> [Activity]:
Copy out all lines in the data below containing the string "agent".

[Stored records]
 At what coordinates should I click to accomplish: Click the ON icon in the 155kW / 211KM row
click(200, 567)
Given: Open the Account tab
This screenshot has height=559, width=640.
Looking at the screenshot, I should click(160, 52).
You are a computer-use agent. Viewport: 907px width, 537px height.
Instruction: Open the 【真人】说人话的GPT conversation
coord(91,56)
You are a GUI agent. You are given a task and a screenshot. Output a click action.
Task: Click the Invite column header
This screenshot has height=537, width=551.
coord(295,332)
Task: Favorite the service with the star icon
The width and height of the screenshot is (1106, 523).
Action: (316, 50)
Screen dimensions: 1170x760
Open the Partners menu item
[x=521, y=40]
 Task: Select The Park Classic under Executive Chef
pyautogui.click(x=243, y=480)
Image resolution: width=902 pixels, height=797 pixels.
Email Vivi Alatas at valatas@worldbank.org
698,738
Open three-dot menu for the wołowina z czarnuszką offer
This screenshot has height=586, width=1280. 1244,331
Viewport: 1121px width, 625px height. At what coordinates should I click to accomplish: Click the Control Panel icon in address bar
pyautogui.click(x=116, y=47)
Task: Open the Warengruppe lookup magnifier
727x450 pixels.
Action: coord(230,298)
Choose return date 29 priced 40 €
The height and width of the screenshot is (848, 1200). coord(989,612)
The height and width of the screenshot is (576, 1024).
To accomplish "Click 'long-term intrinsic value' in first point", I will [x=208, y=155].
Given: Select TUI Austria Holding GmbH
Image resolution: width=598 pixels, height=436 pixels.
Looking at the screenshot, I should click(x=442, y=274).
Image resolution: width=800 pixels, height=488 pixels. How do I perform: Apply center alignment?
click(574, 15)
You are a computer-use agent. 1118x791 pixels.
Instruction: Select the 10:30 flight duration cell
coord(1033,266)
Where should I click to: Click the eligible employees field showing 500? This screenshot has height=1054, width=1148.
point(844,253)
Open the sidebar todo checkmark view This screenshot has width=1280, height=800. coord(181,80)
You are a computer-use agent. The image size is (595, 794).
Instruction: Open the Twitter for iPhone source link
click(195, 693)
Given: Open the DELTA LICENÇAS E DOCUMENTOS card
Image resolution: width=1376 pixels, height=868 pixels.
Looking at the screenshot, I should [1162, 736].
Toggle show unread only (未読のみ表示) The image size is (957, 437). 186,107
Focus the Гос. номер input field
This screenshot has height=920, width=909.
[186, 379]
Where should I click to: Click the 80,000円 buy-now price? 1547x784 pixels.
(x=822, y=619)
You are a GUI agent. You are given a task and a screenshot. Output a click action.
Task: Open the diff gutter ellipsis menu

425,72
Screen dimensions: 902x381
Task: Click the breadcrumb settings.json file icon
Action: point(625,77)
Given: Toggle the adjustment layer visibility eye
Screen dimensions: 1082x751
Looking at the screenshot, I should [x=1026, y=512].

> [The completed task]:
You are a computer-use agent. Viewport: 907px width, 537px height.
You are a GUI agent. You are given a task and a screenshot. Output a click action.
You are a computer-use agent. 1118x791 pixels.
You are a computer-use agent. The image size is (595, 794).
You are a GUI agent. You are given a task and a screenshot. Output a click action.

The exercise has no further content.